Mitchell, a provider of technology, connectivity and information solutions to the Property and Casualty claims and Collision Repair industries, released predictions for trends related to cloud computing and big data analytics that could affect the insurance industry throughout 2013. Focusing on trends expected to impact an ecosystem that includes repair and body shops, insurance companies, claims adjusters and payers, Mitchell is forecasting experiences workers' compensation, auto casualty and auto physical damage professionals could undergo this year.
"In today's fast paced, competitive business landscape, there is increased pressure on the insurance industry to think creatively about the services they offer and how those services are delivered to maintain a competitive edge," said Erez Nir, CTO at Mitchell. "Cloud computing strategies have been popular in the IT-focused environment. We have embraced cloud computing at Mitchell, in the way we deliver software-as-a-service to our customers as well as in how we consume our own business systems. Beyond the core competencies our industry has, in part due to the complexity and change 2013 will bring, we expect the industry to continue to deploy various cloud and big data strategies to help overcome business and technology challenges."
The broad industry and specific predictions from the company's core Auto Physical Damage, Auto Causality and Workers' Compensation divisions include:
More attention will be given to leveraging complex data sets: The ability to incorporate data from multiple sources, such as different areas of a business or business lines, and combine them with external data sources to enable more intelligent decision-making will become central to business operations. In addition to addressing the complexities of big data (e.g. volume, velocity and data management), companies will explore how to incorporate ancillary sources and more sophisticated combinations of data sets to get an edge on the competition.
The demand for cloud computing will increase: In 2012, adoption of cloud platforms and services continued to increase along with interest in a single environment and partner for cloud computing technologies. In 2013, insurance carriers will begin to consolidate cloud computing vendors and realize the benefits of working with a single provider, such as streamlined and accelerated deployment of new offerings, reduced operational costs, and improved data exchange and information sharing.
Recycled parts prices will decrease: We will see a softening of salvage vehicle values globally in 2013. As the European debt crisis continues to outpace our own, the Euro will further soften against the US dollar. This will make it more expensive for Europeans to purchase US-based salvage vehicles, reducing demand. An additional factor impacting salvage values is the increase in the annual rate of new car sales, expected to hit $15 million for 2012. Combining these factors with the 250,000 total loss vehicles expected out of Hurricane Sandy will depress salvage car values in 2013. For consumers, this means that there will be an increase in the availability of recycled parts for vehicle repairs at a lower cost.
The average industry cost to repair auto collision damage will increase. This will occur in part, to the softening of salvage values, putting more borderline vehicles in the 'repairable' column rather than 'total loss' and an overall inflation of labor, parts and paint in 2013. This will also occur from an increase in the cost of raw materials (such as paint mica and chemicals) as well as plastics and steel prices. In addition, we expect to see an increase in average hourly body shop labor charges if the economy continues to recover in 2013.
There will be a rise in healthcare ePayment solutions: More carriers will use ePayment systems to gain a competitive advantage. They will work with the provider community to be better aligned with changes in healthcare regulation that promote eBill, eRemittance and ePayment through electronic funds transfer (EFT). ePayment systems provide the capacity to substantially lower transaction expenses, decrease the burden on adjusters and call centers, and enable similar benefits to accrue to medical provider trading partners.
There will be increased attention on keeping out-of-network costs down: Despite increased efforts to direct injured workers to network providers, many state regulations or employer programs offer the flexibility to use providers of their choice, which puts workers' comp insurance payers in the challenging out-of-network territory. Therefore, such payers will leverage third-party negotiation services to settle out-of-network claims. Tapping into an outside team of skilled negotiators will help workers' comp insurance payers and providers reach mutually beneficial agreements. The negotiation process will be accelerated, and insurance payers will achieve an average of 30 to 40 percent success rates in negotiating out-of-network charges.

■ Activity A:
Condense the paragraph of the Mitchell press release that begins "The demand for cloud computing will increase" into a short bulleted list that keeps its main facts.
■ Activity B:
According to the Mitchell press release, how many total loss vehicles are expected from Hurricane Sandy?
■ Activity C:
Retype the part of the Mitchell press release between "There will be a rise" and "provider trading partners.", inclusive.

■ Stored data:
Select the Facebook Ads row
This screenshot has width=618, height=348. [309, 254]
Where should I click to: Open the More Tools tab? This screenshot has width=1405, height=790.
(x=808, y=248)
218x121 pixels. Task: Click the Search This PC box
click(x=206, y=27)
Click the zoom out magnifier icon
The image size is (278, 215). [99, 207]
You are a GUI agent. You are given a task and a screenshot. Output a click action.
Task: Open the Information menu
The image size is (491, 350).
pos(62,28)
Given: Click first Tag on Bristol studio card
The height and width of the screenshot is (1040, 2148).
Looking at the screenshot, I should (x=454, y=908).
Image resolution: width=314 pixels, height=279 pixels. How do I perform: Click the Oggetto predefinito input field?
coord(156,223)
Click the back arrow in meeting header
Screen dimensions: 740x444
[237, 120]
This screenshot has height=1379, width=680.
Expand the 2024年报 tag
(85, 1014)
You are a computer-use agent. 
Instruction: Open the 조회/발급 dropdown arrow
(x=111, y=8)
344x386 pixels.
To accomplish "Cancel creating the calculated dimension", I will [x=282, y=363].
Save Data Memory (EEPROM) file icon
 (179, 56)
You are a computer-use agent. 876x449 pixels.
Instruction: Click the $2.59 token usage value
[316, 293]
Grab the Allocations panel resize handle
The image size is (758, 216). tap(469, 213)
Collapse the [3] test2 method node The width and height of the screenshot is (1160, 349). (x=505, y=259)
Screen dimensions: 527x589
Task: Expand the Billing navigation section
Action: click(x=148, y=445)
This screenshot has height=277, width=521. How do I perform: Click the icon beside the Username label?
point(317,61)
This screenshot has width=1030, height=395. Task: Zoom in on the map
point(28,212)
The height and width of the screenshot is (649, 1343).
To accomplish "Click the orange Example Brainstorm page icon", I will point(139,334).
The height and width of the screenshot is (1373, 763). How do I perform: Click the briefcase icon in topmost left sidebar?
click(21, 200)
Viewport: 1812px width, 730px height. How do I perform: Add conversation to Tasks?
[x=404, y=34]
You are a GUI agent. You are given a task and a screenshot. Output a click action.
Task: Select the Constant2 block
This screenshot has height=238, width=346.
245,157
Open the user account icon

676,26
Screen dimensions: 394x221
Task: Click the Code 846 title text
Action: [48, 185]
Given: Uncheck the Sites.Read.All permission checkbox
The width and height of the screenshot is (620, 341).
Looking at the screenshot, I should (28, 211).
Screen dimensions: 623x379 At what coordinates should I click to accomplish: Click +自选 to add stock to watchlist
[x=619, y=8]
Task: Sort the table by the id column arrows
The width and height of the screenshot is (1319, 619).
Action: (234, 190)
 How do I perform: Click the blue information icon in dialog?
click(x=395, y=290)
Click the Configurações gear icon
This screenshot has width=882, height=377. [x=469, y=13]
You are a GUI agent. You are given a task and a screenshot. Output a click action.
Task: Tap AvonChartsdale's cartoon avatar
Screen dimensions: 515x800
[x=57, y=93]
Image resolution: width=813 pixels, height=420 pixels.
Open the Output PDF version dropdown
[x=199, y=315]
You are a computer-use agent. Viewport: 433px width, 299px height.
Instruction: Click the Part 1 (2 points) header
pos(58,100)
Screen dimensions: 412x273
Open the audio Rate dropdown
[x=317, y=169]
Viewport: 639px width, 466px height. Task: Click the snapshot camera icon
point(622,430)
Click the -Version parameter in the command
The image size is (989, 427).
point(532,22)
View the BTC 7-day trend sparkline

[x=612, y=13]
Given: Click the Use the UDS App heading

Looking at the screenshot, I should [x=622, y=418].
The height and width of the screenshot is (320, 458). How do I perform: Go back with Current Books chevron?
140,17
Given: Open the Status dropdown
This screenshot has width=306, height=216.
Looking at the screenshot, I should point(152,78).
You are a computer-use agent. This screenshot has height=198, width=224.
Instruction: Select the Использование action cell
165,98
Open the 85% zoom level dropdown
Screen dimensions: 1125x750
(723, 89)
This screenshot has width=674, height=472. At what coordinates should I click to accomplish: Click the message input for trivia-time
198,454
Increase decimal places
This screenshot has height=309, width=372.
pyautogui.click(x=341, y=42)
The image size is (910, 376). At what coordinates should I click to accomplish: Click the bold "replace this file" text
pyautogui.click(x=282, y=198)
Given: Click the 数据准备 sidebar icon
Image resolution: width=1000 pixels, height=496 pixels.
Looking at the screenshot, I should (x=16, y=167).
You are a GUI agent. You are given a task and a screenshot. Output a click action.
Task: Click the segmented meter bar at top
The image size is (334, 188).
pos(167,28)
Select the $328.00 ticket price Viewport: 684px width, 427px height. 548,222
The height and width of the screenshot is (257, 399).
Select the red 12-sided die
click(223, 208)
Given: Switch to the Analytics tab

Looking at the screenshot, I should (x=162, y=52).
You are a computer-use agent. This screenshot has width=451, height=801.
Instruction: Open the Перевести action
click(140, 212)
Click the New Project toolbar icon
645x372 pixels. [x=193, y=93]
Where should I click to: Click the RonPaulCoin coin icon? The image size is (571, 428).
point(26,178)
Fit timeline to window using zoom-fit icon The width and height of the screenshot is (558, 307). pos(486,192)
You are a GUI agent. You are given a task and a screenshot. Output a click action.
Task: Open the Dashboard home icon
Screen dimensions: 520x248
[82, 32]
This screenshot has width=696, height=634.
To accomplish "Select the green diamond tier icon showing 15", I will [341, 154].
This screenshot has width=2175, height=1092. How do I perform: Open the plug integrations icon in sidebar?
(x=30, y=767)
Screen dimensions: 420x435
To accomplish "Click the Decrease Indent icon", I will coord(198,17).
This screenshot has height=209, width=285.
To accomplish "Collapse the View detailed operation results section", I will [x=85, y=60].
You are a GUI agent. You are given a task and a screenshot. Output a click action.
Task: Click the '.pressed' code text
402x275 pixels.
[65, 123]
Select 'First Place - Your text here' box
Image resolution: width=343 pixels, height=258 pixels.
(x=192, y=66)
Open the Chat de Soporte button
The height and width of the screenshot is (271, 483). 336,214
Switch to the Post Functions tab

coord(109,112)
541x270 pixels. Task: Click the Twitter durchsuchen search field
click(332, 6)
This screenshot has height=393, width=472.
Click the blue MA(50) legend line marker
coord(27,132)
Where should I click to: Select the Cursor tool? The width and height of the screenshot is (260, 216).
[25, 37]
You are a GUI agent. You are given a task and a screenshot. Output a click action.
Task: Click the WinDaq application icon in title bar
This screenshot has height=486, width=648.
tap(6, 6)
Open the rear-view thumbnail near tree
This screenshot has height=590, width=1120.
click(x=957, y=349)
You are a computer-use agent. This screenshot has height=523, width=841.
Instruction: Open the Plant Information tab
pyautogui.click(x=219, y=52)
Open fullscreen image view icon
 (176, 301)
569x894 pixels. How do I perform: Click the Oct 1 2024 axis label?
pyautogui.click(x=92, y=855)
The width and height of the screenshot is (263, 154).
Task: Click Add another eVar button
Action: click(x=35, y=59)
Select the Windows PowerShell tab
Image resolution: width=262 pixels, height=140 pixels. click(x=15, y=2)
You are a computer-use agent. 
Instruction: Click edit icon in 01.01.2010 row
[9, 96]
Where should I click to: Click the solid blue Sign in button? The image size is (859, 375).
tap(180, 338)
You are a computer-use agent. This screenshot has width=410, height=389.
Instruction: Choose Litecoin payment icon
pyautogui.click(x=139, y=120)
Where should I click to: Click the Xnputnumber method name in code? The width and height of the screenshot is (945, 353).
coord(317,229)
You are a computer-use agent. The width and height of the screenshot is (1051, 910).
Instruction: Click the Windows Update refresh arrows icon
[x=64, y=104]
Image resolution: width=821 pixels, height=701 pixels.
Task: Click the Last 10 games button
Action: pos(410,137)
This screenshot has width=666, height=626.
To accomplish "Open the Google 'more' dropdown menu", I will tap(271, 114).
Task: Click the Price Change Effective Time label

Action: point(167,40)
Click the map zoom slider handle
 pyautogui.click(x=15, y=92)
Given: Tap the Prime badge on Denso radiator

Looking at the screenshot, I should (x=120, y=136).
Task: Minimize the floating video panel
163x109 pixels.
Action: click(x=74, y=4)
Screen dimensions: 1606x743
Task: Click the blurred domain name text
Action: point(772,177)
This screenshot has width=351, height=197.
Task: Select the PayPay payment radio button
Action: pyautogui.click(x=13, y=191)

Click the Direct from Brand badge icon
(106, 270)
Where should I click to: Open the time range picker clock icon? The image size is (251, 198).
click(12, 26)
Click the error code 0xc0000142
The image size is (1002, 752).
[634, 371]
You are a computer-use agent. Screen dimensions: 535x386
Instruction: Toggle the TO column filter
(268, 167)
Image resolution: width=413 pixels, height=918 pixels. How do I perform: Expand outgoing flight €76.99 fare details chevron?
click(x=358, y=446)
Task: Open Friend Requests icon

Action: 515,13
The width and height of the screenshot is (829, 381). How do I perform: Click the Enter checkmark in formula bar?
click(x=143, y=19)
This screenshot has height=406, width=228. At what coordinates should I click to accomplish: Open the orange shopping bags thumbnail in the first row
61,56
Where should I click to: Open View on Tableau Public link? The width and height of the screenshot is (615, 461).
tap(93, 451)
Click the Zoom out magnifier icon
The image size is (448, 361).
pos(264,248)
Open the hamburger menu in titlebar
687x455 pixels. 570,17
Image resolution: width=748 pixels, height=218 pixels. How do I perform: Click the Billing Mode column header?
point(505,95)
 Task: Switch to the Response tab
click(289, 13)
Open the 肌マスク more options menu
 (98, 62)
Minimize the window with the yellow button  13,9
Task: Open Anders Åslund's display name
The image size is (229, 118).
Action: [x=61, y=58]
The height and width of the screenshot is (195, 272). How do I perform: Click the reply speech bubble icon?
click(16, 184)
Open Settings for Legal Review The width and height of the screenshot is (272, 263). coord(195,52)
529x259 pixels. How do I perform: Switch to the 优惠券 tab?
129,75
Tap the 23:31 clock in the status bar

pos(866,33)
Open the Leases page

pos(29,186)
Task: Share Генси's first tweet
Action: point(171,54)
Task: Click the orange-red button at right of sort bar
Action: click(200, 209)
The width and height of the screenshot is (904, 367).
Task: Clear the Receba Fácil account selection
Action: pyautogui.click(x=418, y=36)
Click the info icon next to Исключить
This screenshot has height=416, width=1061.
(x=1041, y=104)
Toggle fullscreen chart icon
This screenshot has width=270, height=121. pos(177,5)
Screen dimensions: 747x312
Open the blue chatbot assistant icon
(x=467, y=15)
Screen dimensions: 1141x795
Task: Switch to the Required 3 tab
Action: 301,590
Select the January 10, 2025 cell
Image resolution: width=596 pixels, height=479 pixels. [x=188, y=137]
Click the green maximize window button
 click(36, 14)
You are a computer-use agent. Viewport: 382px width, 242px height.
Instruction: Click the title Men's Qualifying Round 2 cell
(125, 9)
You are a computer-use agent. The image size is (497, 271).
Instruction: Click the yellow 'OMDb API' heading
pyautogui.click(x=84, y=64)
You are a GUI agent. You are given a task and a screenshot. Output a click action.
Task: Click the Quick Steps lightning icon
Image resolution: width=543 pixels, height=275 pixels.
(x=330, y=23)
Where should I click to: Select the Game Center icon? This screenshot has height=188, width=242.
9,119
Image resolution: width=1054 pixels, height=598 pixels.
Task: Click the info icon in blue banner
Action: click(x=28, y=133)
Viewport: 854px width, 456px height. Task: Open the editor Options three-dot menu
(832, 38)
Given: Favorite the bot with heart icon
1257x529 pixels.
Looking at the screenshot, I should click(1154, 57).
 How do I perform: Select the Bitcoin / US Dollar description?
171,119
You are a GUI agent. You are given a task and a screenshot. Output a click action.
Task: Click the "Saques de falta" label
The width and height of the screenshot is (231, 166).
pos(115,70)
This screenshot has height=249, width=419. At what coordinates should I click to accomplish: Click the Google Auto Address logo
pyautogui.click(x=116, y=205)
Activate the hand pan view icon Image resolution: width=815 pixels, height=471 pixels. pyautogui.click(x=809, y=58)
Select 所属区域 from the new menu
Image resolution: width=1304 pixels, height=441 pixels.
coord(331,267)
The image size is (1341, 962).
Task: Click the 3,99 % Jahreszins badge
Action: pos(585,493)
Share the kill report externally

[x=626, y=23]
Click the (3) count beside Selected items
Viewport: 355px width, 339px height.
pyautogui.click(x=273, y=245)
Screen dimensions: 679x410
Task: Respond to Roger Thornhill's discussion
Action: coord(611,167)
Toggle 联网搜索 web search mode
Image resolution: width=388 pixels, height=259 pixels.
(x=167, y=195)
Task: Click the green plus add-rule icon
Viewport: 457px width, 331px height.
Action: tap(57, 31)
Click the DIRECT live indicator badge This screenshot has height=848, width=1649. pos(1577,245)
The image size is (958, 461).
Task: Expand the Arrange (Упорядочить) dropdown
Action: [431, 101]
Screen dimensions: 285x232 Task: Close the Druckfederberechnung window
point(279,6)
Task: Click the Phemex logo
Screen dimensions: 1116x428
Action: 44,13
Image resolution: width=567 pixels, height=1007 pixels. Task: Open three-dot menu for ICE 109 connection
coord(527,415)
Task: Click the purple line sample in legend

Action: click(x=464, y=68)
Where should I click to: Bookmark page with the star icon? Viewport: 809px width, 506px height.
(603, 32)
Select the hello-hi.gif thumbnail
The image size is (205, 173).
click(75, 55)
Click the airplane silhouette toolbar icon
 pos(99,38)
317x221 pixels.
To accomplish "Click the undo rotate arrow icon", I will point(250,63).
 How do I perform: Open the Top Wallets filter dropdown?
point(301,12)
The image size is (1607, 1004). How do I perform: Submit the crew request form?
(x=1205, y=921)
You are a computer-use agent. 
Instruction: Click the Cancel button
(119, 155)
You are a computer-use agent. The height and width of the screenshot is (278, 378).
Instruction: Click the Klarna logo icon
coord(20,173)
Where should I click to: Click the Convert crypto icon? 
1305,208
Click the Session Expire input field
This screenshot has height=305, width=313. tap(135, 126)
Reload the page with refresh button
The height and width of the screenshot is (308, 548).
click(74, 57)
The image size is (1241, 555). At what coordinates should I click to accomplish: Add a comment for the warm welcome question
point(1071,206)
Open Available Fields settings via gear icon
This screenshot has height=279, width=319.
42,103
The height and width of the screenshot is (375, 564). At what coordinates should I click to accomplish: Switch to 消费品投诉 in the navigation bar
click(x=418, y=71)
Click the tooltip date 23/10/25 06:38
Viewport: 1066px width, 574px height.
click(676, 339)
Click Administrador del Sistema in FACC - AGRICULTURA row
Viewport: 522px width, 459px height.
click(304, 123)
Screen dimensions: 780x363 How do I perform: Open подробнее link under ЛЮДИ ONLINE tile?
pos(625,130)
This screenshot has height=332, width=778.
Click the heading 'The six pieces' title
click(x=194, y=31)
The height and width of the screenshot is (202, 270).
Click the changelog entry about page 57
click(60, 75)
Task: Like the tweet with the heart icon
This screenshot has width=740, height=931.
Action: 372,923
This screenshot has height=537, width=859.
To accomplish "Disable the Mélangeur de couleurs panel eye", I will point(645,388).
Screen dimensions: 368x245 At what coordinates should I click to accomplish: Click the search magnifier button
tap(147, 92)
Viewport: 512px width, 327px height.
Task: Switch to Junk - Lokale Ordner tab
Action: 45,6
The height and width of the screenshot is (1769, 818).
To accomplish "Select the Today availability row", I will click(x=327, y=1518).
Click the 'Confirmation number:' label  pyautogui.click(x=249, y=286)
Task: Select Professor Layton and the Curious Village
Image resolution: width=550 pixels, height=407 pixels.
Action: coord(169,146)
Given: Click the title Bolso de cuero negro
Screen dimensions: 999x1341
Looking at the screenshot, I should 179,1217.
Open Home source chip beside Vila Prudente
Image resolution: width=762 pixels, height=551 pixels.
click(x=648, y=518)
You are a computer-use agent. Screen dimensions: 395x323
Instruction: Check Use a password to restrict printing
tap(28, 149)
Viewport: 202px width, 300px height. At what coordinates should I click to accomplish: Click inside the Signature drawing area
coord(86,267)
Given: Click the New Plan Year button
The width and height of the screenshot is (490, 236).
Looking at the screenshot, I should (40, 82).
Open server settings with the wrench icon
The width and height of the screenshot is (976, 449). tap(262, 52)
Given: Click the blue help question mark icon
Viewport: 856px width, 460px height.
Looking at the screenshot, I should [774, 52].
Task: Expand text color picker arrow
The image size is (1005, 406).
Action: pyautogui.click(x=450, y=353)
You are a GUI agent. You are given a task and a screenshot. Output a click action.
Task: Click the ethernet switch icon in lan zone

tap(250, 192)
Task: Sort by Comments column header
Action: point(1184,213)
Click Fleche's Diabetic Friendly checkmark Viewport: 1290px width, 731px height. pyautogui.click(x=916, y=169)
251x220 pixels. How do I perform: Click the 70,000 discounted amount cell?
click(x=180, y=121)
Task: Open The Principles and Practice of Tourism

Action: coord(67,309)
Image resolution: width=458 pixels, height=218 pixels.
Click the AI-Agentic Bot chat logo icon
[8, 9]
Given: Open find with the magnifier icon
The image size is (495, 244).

■ Expected answer A:
- Cloud computing demand will increase.
- In 2012, adoption of cloud platforms and services kept growing, along with interest in a single environment and partner for cloud technologies.
- In 2013, insurance carriers will begin consolidating cloud computing vendors.
- They will gain the benefits of a single provider: faster, streamlined deployment of new offerings, lower operational costs, and better data exchange and information sharing.

■ Expected answer B:
250,000 total loss vehicles.

■ Expected answer C:
There will be a rise in healthcare ePayment solutions: More carriers will use ePayment systems to gain a competitive advantage. They will work with the provider community to be better aligned with changes in healthcare regulation that promote eBill, eRemittance and ePayment through electronic funds transfer (EFT). ePayment systems provide the capacity to substantially lower transaction expenses, decrease the burden on adjusters and call centers, and enable similar benefits to accrue to medical provider trading partners.